◆ Instructions to follow:
Find the line with "Screen dimensions: 742x456". Transcribe it and each later line of the data exactly, up to and including the last.

◆ Records for the task:
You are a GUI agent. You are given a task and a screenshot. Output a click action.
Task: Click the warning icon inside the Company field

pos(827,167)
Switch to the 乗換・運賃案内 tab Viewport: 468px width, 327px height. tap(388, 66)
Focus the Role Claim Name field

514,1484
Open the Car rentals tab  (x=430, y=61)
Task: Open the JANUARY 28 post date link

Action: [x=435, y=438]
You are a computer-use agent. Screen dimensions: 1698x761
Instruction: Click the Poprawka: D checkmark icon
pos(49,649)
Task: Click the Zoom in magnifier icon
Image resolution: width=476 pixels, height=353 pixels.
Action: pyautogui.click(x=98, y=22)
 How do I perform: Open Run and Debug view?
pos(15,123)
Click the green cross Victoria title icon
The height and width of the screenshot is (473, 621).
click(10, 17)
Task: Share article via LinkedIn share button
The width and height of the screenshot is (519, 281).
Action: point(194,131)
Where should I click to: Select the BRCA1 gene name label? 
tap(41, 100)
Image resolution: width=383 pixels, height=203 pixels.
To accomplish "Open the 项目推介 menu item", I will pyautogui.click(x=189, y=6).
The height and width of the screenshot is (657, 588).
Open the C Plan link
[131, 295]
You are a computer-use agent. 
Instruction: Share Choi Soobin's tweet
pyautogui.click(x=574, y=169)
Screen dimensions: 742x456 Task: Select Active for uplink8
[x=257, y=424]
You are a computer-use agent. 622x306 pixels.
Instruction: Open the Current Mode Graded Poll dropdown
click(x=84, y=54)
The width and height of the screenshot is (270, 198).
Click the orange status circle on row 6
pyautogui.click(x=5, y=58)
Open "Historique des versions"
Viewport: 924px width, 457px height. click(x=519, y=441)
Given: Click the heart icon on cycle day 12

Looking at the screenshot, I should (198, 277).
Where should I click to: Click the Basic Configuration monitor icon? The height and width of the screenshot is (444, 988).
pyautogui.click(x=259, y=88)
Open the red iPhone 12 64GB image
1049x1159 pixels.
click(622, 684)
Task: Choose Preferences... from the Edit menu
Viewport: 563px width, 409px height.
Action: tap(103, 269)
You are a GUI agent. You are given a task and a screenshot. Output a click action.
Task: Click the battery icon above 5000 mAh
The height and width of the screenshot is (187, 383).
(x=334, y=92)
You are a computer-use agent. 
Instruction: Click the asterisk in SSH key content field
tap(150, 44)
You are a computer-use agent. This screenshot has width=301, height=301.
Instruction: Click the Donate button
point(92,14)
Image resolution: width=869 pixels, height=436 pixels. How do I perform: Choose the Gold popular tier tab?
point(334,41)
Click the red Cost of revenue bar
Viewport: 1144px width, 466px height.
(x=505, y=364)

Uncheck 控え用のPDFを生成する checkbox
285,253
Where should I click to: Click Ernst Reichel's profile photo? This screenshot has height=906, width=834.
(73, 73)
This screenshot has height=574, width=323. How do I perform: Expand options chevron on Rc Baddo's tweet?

◆ Problem solution:
Screen dimensions: 742x456 Task: Select Active for uplink8
[x=257, y=424]
You are a computer-use agent. 622x306 pixels.
Instruction: Open the Current Mode Graded Poll dropdown
click(x=84, y=54)
The width and height of the screenshot is (270, 198).
Click the orange status circle on row 6
pyautogui.click(x=5, y=58)
Open "Historique des versions"
Viewport: 924px width, 457px height. click(x=519, y=441)
Given: Click the heart icon on cycle day 12

Looking at the screenshot, I should (198, 277).
Where should I click to: Click the Basic Configuration monitor icon? The height and width of the screenshot is (444, 988).
pyautogui.click(x=259, y=88)
Open the red iPhone 12 64GB image
1049x1159 pixels.
click(622, 684)
Task: Choose Preferences... from the Edit menu
Viewport: 563px width, 409px height.
Action: tap(103, 269)
You are a GUI agent. You are given a task and a screenshot. Output a click action.
Task: Click the battery icon above 5000 mAh
The height and width of the screenshot is (187, 383).
(x=334, y=92)
You are a computer-use agent. 
Instruction: Click the asterisk in SSH key content field
tap(150, 44)
You are a computer-use agent. This screenshot has width=301, height=301.
Instruction: Click the Donate button
point(92,14)
Image resolution: width=869 pixels, height=436 pixels. How do I perform: Choose the Gold popular tier tab?
point(334,41)
Click the red Cost of revenue bar
Viewport: 1144px width, 466px height.
(x=505, y=364)

Uncheck 控え用のPDFを生成する checkbox
285,253
Where should I click to: Click Ernst Reichel's profile photo? This screenshot has height=906, width=834.
(73, 73)
This screenshot has height=574, width=323. How do I perform: Expand options chevron on Rc Baddo's tweet?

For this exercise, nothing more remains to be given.